### TASK STATEMENT
Would you output each record exactly as it stands?

### GIVEN DATA
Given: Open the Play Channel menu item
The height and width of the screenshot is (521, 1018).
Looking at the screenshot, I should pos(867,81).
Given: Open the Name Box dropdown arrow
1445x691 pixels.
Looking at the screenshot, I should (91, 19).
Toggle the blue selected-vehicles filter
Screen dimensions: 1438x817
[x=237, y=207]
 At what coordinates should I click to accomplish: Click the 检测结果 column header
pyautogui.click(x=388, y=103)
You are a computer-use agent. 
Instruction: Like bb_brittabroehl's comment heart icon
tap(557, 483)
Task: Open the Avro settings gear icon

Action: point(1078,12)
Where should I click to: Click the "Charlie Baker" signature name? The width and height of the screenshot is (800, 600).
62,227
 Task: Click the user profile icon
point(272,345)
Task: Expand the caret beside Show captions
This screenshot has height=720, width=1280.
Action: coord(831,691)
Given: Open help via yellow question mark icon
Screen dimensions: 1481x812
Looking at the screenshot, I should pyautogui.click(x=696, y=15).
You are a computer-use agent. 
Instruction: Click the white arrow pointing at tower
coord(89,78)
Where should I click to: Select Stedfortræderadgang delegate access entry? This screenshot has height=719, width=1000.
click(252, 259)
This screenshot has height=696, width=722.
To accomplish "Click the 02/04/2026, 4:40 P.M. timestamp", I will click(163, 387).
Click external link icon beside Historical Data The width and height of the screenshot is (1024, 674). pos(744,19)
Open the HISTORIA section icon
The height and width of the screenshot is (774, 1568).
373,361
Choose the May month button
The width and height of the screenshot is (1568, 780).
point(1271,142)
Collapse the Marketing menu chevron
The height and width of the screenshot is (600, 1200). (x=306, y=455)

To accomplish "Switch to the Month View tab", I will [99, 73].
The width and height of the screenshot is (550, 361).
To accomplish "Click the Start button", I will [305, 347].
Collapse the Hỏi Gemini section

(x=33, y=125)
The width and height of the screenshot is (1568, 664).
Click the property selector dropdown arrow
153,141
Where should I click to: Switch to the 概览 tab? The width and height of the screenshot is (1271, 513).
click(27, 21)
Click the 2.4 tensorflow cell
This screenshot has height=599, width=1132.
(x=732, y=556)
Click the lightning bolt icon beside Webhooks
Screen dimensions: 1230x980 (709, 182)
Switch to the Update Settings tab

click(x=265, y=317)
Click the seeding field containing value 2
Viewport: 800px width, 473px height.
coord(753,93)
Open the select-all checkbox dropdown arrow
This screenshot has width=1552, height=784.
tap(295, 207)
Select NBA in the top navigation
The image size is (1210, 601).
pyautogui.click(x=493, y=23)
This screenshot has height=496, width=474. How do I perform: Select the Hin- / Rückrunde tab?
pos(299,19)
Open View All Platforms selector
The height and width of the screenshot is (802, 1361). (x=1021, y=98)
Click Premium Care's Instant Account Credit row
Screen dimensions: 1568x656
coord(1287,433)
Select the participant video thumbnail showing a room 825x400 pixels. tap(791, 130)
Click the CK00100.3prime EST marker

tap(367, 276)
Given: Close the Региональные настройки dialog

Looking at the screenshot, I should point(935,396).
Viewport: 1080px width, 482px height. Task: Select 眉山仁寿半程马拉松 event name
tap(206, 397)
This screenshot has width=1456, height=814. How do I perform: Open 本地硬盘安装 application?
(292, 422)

### OUTPUT OF THE EXERCISE
Given: Open the Play Channel menu item
The height and width of the screenshot is (521, 1018).
Looking at the screenshot, I should pos(867,81).
Given: Open the Name Box dropdown arrow
1445x691 pixels.
Looking at the screenshot, I should (91, 19).
Toggle the blue selected-vehicles filter
Screen dimensions: 1438x817
[x=237, y=207]
 At what coordinates should I click to accomplish: Click the 检测结果 column header
pyautogui.click(x=388, y=103)
You are a computer-use agent. 
Instruction: Like bb_brittabroehl's comment heart icon
tap(557, 483)
Task: Open the Avro settings gear icon

Action: point(1078,12)
Where should I click to: Click the "Charlie Baker" signature name? The width and height of the screenshot is (800, 600).
62,227
 Task: Click the user profile icon
point(272,345)
Task: Expand the caret beside Show captions
This screenshot has height=720, width=1280.
Action: coord(831,691)
Given: Open help via yellow question mark icon
Screen dimensions: 1481x812
Looking at the screenshot, I should pyautogui.click(x=696, y=15).
You are a computer-use agent. 
Instruction: Click the white arrow pointing at tower
coord(89,78)
Where should I click to: Select Stedfortræderadgang delegate access entry? This screenshot has height=719, width=1000.
click(252, 259)
This screenshot has height=696, width=722.
To accomplish "Click the 02/04/2026, 4:40 P.M. timestamp", I will click(163, 387).
Click external link icon beside Historical Data The width and height of the screenshot is (1024, 674). pos(744,19)
Open the HISTORIA section icon
The height and width of the screenshot is (774, 1568).
373,361
Choose the May month button
The width and height of the screenshot is (1568, 780).
point(1271,142)
Collapse the Marketing menu chevron
The height and width of the screenshot is (600, 1200). (x=306, y=455)

To accomplish "Switch to the Month View tab", I will [99, 73].
The width and height of the screenshot is (550, 361).
To accomplish "Click the Start button", I will [305, 347].
Collapse the Hỏi Gemini section

(x=33, y=125)
The width and height of the screenshot is (1568, 664).
Click the property selector dropdown arrow
153,141
Where should I click to: Switch to the 概览 tab? The width and height of the screenshot is (1271, 513).
click(27, 21)
Click the 2.4 tensorflow cell
This screenshot has height=599, width=1132.
(x=732, y=556)
Click the lightning bolt icon beside Webhooks
Screen dimensions: 1230x980 (709, 182)
Switch to the Update Settings tab

click(x=265, y=317)
Click the seeding field containing value 2
Viewport: 800px width, 473px height.
coord(753,93)
Open the select-all checkbox dropdown arrow
This screenshot has width=1552, height=784.
tap(295, 207)
Select NBA in the top navigation
The image size is (1210, 601).
pyautogui.click(x=493, y=23)
This screenshot has height=496, width=474. How do I perform: Select the Hin- / Rückrunde tab?
pos(299,19)
Open View All Platforms selector
The height and width of the screenshot is (802, 1361). (x=1021, y=98)
Click Premium Care's Instant Account Credit row
Screen dimensions: 1568x656
coord(1287,433)
Select the participant video thumbnail showing a room 825x400 pixels. tap(791, 130)
Click the CK00100.3prime EST marker

tap(367, 276)
Given: Close the Региональные настройки dialog

Looking at the screenshot, I should point(935,396).
Viewport: 1080px width, 482px height. Task: Select 眉山仁寿半程马拉松 event name
tap(206, 397)
This screenshot has width=1456, height=814. How do I perform: Open 本地硬盘安装 application?
(292, 422)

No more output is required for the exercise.